Interesting, thanks! So there is an extant group that has adopted the alternative stable system.
Alicorn is right about the Na, but what I actually had in mind was modern Western culture, in which marriage is declining and trending toward obsolescence. There are other correlations that can be drawn—for example, atheists have much lower marriage rates than average. Speaking from personal experience, the majority of my personal acquaintances (a majority of which are female) are uninterested in marriage.
True, but it remains to be seen whether post-marriage Western culture will have enough longevity to be reasonably classified as a culture rather than a brief transition from one semi-stable state to another—of your female acquaintances who are uninterested in marriage, how many are interested in having children?
I wonder if it’s possible to explain low atheist marriage rates through contingent factors? e.g. the conjunction of a low female/male ratio and a desire to marry only other atheists; a disproportionate number of out gay people in conjunction with the widespread illegality of gay marriage, etc. As for general low interest in marriage, my suspicion is that it’s something like a snowball effect from the high divorce rate. People typically model their relationships after their parents’, and if their parents are divorced or never married or had an unsatisfactory marriage, there’s no good model there. It’s probably not a coincidence that I eventually want to get married and stay that way and have a couple of kids when that’s exactly what my parents did.

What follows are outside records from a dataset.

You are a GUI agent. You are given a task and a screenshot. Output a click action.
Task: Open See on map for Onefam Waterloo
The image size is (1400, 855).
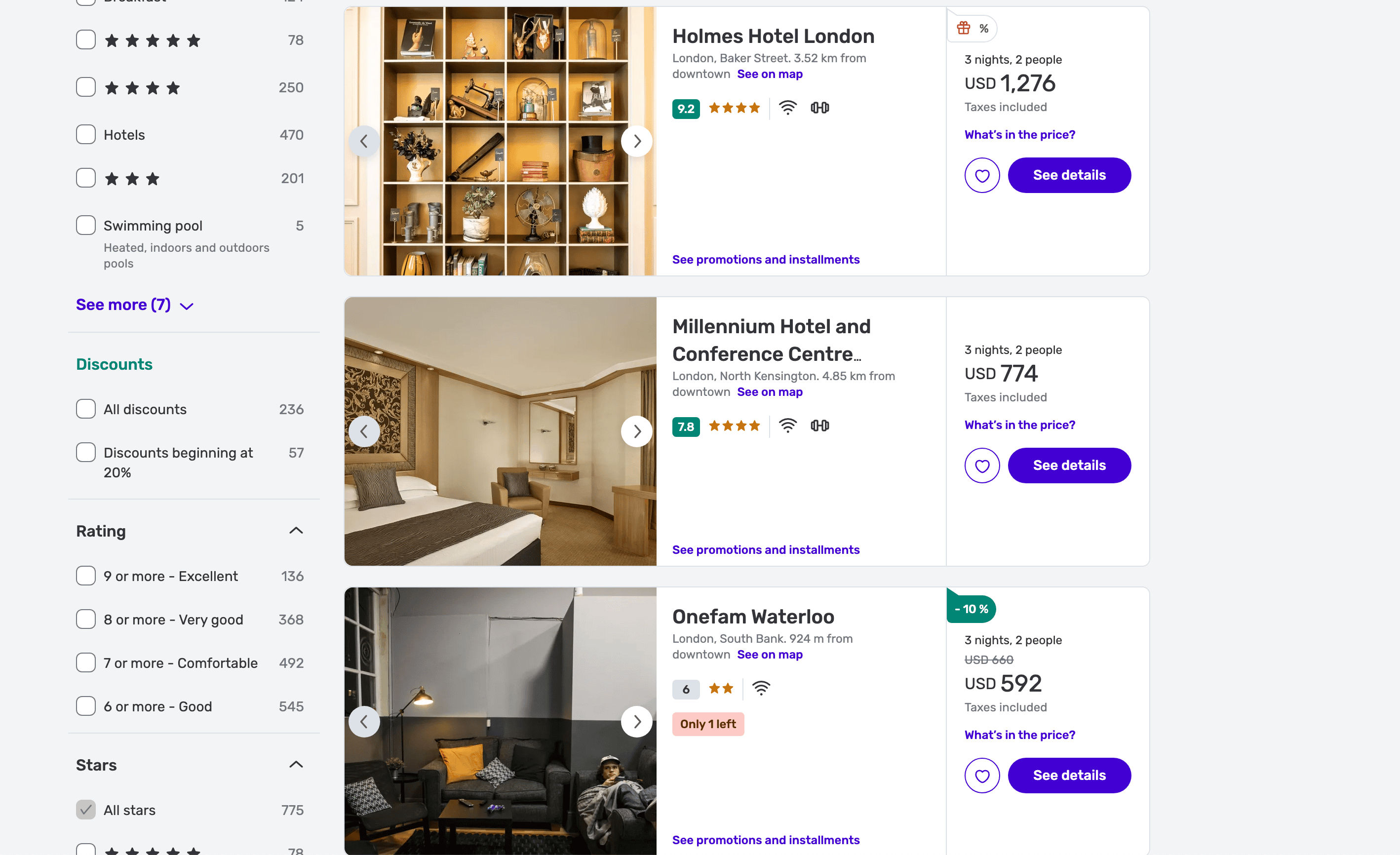coord(769,655)
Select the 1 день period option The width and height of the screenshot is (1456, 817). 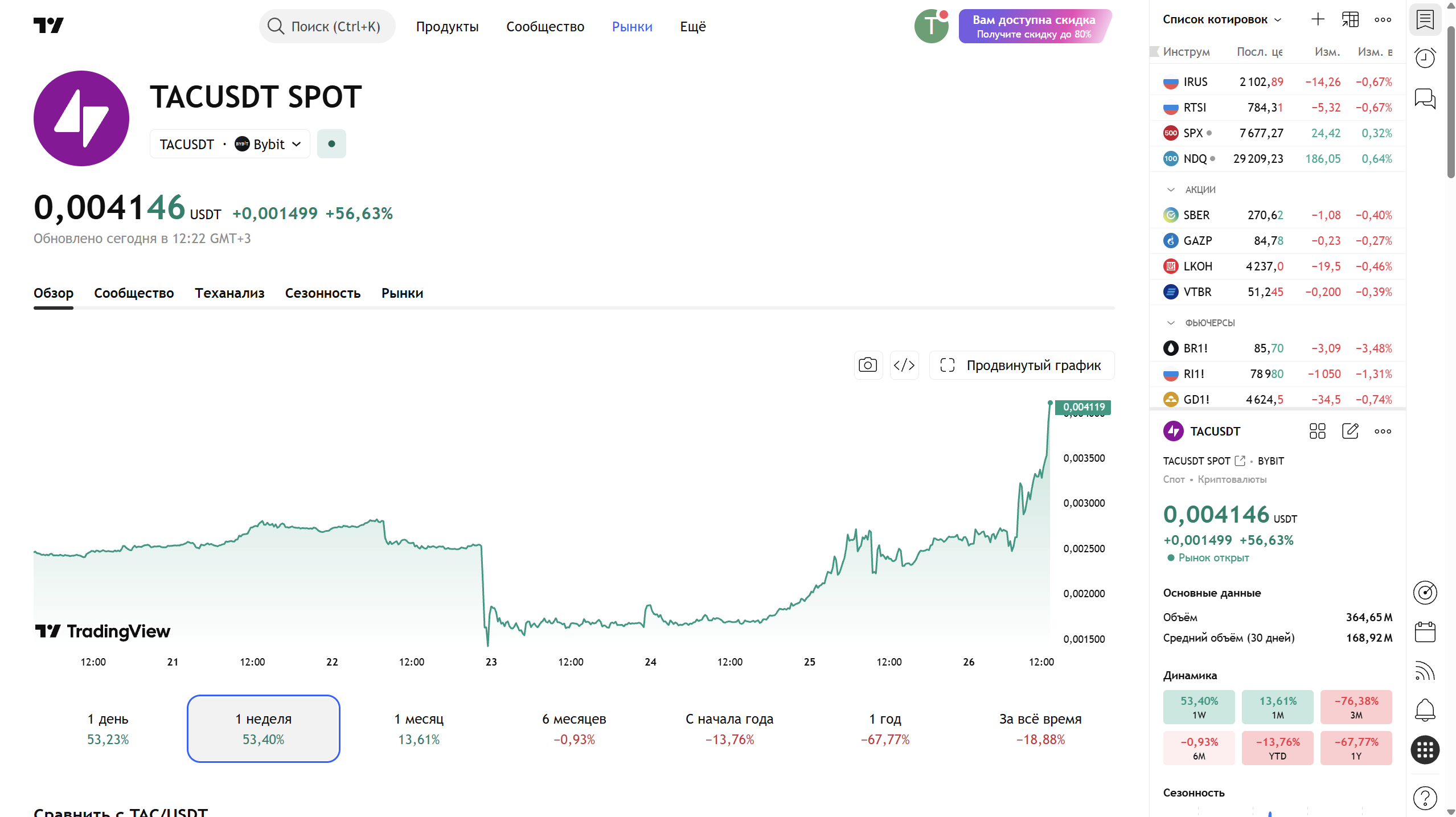(108, 729)
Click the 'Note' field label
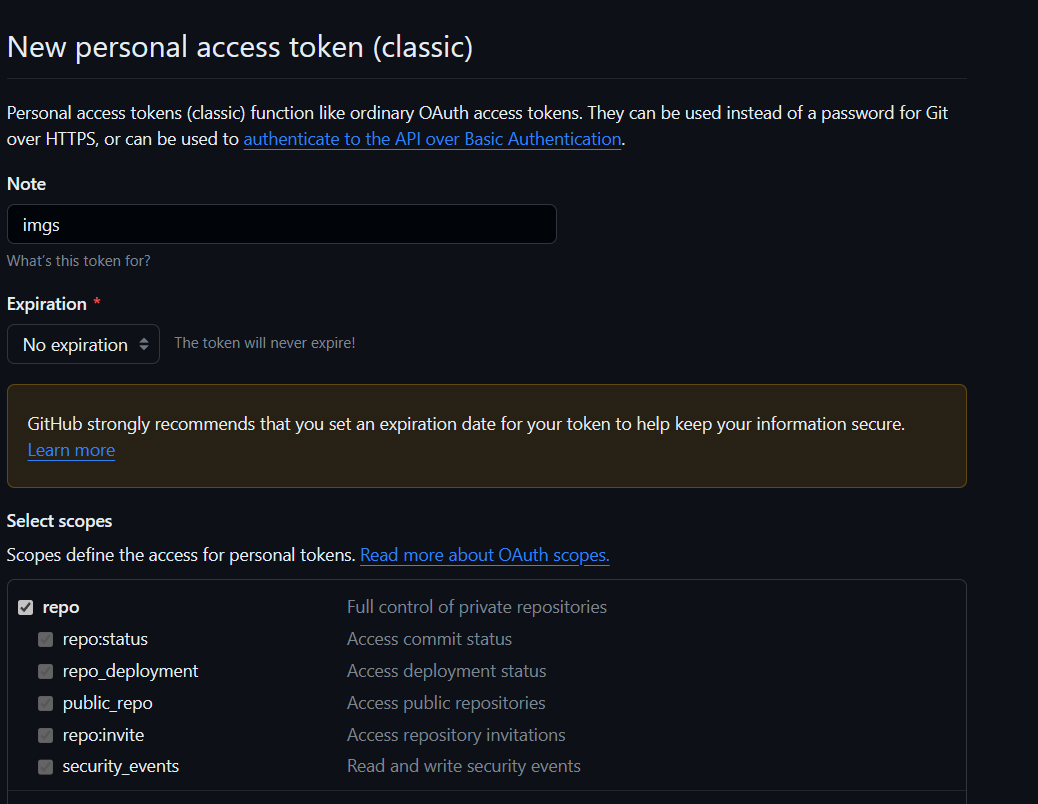 [27, 184]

Thank you for pointing that out, Alicorn. I want to become more tactful. Allow me to revise:
“I am very surprised to learn that Katja does not get sufficient offers to go out on dates from nerds who want to improve the world.”
ADDED. I misinterpreted Katja’s words in the original, top-level submission. Katja, in fact, gets plenty of attention from male nerds with world-saving ambition, but somehow I latched onto one particular interpretation of Katja’s words and did not let go till Katja corrected me.